A onda das regravações tem alcançado também o mercado independente brasileiro. A cantora, compositora e produtora Luiza Brina soma apenas 12 anos de carreira, mas já tem um álbum regravado em sua discografia. Seu elogiado disco de estreia, 'A Toada Vem É Pelo Vento', lançado em 2011, ganhou uma nova versão em 2022, pelo selo Dobra Discos. Além de recriar as canções em formato voz e violão, Luiza também trouxe convidados para participarem de três faixas.
"Quando gravei essas músicas em 2011, foi de forma caseira, num contexto tecnológico diferente, não tínhamos acesso ao que a gente tem hoje em dia. Foi superespecial, tenho um grande carinho por esse disco, mas eu queria colocar essas canções num contexto mais atual", explica. "Minha leitura nesse sentido passou pela escolha de revisitar um repertório, permitir que ele chegasse a um público maior, reencontrar as canções e pensar novos caminhos pra elas. Não de forma ingênua, mas verdadeira".
A estratégia, diz a artista - que também é parte do grupo mineiro Graveola - deu muito certo. "Fiquei superfeliz com o resultado. Teve uma boa repercussão. Até por me juntar com artistas que dialogam com as minhas canções, e eu com as deles, isso fez as minhas canções chegarem mais longe".

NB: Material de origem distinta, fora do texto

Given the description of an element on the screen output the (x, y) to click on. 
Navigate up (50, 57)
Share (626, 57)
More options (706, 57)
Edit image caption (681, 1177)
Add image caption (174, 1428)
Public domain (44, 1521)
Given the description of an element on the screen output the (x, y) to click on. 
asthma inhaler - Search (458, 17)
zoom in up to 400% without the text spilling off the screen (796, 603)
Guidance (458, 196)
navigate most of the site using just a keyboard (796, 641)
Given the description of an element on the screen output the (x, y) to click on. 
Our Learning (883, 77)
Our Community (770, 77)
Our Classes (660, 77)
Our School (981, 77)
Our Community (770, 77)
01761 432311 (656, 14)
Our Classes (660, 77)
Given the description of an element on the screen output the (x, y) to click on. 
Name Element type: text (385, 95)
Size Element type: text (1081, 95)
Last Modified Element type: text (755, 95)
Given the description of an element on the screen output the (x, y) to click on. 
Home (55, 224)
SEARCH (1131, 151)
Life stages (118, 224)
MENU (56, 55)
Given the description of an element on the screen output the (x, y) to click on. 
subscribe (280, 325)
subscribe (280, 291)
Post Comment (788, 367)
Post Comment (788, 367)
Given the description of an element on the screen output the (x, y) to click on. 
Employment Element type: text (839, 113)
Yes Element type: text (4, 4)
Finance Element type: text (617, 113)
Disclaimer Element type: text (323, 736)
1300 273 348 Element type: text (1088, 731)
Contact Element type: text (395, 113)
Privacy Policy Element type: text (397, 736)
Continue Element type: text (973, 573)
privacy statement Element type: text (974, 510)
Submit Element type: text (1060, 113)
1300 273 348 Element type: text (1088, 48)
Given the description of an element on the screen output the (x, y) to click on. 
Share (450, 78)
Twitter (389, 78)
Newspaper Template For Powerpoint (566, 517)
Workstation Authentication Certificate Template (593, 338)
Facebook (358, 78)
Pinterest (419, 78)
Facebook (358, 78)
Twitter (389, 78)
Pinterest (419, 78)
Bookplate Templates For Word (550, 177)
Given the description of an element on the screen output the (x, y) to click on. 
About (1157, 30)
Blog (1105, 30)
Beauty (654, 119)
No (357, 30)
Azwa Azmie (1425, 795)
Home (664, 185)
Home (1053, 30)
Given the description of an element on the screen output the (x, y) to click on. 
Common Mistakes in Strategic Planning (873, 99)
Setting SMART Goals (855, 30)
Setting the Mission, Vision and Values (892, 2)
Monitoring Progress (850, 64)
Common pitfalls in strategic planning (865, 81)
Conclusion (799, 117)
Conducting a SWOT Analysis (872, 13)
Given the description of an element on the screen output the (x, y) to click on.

A tática de regravar adicionando um feat, defendida por Nando Reis, também atraiu o cantor e compositor paulista Wem. Em 2019, o músico chamou uma convidada para gravar com ele uma versão de "Se Eu Te Encontrar", faixa que havia sido lançada apenas três anos antes.
"Valeu muito a pena. A canção ganhou novo colorido e chegou a outras pessoas", conta.
Os números atestam: a faixa regravada é a mais popular de Wem no Spotify e tem 20% a mais de plays do que a gravação original.
"No Brasil, essa onda de reprocessar os próprios hits ainda está mais restrita às turnês de retorno e aos registros desses shows e turnês, mas creio que as iniciativas de regravar em estúdio podem aumentar", prevê Thales de Menezes.
O crítico, no entanto, não é um entusiasta da ideia.
"Sejam quais forem as intenções, é um sinal de empobrecimento da cena, sem dúvida. Já vejo com restrições essas bandas que voltam para a estrada só para tocar antigos hits, sem produzir algo novo, então entrar de novo no estúdio só para umas releituras me parece preguiça demais".
Mas regravar pode ser um meio legítimo de tentar conquistar a já tão disputada atenção do público, defende Luiza Brina.
"Um artista que busca viralizar não está pautado por mercado, mas pelo desejo de alcançar mais gente, ecoar em mais lugares".
Para Rick Bonadio, não deveria haver tabu com este tema:
"Um sucesso sempre merece ser regravado e atualizado. Música boa serve pra isso: ser eterna".